Rewrite the entries below from the line with "FLASKER TIL E-VÆSKE (912, 628)" up to and including the line with "Kontakt os (682, 1841)", keeping each request unchanged but increasing every coordinate in the answers by 135.

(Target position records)
'''

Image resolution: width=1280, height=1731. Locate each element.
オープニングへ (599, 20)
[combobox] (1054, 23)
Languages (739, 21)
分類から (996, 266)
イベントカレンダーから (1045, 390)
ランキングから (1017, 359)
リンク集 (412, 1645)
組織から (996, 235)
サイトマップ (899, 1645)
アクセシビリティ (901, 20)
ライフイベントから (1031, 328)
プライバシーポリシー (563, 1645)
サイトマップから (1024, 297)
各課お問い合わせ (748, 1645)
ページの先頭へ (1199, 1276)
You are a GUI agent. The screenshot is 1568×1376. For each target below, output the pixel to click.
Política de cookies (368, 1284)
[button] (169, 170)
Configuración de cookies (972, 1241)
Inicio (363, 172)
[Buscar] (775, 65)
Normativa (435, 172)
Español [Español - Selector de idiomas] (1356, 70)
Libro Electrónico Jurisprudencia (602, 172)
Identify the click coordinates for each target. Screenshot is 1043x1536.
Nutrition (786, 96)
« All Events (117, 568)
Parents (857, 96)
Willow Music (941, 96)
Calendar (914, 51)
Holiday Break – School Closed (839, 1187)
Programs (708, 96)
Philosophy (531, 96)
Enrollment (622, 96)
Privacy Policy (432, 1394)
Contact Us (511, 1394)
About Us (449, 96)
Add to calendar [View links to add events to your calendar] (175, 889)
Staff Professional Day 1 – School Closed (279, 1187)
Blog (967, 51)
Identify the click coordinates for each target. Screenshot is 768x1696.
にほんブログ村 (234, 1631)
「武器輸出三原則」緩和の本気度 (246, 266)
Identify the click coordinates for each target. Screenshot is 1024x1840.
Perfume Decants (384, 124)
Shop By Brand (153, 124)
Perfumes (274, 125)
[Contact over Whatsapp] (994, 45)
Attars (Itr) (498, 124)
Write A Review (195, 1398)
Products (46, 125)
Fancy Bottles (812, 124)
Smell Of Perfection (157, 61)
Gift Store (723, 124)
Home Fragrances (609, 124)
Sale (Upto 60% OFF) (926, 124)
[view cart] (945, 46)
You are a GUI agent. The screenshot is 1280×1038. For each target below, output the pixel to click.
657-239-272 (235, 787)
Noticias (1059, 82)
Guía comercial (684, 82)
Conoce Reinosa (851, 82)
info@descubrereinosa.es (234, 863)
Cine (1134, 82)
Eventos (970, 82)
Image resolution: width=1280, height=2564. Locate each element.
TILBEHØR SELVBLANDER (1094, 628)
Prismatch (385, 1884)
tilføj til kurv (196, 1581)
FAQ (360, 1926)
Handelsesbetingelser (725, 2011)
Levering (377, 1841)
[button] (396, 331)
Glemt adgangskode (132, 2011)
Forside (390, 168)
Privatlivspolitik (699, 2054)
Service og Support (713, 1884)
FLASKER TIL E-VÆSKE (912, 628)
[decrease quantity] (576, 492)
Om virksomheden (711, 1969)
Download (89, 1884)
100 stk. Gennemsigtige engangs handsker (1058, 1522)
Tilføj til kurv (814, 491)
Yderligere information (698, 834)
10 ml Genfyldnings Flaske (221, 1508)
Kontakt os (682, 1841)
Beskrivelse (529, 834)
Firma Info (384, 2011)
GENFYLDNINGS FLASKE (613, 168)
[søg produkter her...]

'''

SOLVED PROBLEM:
FLASKER TIL E-VÆSKE (1047, 763)
[decrease quantity] (711, 627)
Om virksomheden (846, 2104)
Download (224, 2019)
100 stk. Gennemsigtige engangs handsker (1193, 1657)
Tilføj til kurv (949, 626)
Yderligere information (833, 969)
10 ml Genfyldnings Flaske (356, 1643)
Kontakt os (817, 1976)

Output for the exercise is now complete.